=== The problem ===
Recast the rows from the start through the line containing "Action: point(74,251)" as a numbered list, leaving out any blank lines.

=== Data excerpts ===

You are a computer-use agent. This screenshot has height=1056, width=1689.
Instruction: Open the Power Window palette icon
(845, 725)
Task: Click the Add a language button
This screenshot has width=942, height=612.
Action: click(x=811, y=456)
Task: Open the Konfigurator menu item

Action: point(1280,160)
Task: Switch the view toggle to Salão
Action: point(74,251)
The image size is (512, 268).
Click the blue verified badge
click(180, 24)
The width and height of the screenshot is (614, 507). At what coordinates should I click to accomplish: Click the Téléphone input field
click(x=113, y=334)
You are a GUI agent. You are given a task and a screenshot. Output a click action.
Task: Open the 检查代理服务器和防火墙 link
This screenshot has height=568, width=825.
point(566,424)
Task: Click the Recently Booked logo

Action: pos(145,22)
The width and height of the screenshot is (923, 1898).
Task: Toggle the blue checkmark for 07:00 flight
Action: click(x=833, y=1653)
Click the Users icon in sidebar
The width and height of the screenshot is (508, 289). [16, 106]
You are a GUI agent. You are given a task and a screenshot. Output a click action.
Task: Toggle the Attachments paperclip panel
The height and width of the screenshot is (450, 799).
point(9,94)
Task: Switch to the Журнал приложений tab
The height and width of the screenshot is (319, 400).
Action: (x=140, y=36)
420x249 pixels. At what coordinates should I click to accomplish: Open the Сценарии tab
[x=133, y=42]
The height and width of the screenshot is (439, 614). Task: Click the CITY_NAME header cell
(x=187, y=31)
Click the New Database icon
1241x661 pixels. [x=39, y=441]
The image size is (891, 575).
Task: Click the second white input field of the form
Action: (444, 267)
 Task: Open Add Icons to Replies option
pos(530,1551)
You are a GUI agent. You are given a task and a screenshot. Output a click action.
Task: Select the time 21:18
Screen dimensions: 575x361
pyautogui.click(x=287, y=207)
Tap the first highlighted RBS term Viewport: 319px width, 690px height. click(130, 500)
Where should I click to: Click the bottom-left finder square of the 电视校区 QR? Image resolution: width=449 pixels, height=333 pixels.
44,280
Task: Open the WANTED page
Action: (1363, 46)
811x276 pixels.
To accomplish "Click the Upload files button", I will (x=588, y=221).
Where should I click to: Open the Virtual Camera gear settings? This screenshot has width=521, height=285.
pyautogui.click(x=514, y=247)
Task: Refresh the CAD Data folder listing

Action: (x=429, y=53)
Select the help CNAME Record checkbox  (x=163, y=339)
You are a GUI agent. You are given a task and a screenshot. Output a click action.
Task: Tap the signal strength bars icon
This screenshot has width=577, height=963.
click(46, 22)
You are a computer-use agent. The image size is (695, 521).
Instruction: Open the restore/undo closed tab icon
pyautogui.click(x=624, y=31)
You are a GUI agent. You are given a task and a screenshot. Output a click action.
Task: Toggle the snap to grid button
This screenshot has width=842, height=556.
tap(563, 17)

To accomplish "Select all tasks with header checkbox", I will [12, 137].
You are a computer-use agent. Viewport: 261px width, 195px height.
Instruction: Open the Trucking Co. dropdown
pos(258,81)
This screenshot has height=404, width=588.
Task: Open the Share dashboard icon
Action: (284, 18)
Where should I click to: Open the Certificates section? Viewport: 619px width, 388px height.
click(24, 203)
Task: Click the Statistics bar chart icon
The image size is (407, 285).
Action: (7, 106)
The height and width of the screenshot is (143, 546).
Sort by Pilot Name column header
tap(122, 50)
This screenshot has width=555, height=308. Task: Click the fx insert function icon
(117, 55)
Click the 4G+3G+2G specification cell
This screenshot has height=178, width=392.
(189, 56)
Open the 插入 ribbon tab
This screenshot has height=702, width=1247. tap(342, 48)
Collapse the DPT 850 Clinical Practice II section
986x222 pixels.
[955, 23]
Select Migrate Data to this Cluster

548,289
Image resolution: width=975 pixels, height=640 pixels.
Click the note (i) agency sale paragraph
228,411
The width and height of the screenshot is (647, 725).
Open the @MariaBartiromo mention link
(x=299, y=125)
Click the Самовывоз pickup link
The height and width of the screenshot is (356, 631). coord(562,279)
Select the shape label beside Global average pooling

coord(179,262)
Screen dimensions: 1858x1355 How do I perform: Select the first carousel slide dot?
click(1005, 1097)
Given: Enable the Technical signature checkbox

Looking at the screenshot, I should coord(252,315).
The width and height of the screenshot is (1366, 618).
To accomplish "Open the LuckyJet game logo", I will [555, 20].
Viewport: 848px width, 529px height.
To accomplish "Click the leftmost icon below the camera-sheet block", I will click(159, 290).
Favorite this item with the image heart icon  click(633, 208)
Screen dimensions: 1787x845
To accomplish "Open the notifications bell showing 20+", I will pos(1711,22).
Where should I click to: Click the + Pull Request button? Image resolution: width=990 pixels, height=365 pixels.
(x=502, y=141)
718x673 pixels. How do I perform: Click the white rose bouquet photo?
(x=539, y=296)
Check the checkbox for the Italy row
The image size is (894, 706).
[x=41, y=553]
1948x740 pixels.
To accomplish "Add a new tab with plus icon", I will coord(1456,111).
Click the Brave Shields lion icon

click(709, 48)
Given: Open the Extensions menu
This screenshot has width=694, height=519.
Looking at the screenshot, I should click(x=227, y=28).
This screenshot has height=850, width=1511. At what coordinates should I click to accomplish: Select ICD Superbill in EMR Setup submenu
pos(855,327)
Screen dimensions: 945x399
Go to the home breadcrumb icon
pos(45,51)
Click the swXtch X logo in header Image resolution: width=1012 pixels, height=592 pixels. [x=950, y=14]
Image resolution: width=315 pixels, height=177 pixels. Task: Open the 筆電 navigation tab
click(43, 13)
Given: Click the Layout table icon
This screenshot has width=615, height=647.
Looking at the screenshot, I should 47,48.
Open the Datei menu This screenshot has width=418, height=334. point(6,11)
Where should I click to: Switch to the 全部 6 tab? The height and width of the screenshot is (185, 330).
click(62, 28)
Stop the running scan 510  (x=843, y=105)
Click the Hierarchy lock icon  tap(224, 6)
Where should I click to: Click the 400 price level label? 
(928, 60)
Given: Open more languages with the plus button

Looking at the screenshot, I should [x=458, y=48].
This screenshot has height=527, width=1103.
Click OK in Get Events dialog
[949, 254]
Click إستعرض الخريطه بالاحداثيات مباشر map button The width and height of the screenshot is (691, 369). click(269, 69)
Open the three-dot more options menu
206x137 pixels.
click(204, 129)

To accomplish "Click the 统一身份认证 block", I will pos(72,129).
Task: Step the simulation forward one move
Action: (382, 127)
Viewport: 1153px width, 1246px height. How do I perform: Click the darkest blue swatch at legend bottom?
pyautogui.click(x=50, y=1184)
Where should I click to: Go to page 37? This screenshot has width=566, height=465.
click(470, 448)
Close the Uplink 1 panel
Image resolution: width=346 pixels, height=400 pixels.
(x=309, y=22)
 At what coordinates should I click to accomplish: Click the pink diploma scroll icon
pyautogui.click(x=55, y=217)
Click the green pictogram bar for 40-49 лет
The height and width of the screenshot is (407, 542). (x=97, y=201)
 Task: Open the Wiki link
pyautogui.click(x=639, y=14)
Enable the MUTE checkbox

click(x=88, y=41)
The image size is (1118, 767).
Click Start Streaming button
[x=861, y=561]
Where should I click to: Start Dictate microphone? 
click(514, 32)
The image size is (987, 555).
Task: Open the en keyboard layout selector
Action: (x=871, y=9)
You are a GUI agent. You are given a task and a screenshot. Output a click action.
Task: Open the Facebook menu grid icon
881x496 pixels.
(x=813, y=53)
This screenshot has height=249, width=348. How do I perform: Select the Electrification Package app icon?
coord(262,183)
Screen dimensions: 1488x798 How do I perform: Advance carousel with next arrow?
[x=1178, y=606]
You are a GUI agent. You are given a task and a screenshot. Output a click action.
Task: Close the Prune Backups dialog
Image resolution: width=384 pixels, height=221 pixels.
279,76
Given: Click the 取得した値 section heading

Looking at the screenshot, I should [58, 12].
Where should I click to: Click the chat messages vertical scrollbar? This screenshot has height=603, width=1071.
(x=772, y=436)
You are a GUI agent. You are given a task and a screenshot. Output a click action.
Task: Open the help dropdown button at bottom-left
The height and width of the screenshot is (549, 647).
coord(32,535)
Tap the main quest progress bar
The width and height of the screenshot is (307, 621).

=== Task response ===
1. You are a computer-use agent. This screenshot has height=1056, width=1689.
2. Instruction: Open the Power Window palette icon
3. (845, 725)
4. Task: Click the Add a language button
5. This screenshot has width=942, height=612.
6. Action: click(x=811, y=456)
7. Task: Open the Konfigurator menu item
8. Action: point(1280,160)
9. Task: Switch the view toggle to Salão
10. Action: point(74,251)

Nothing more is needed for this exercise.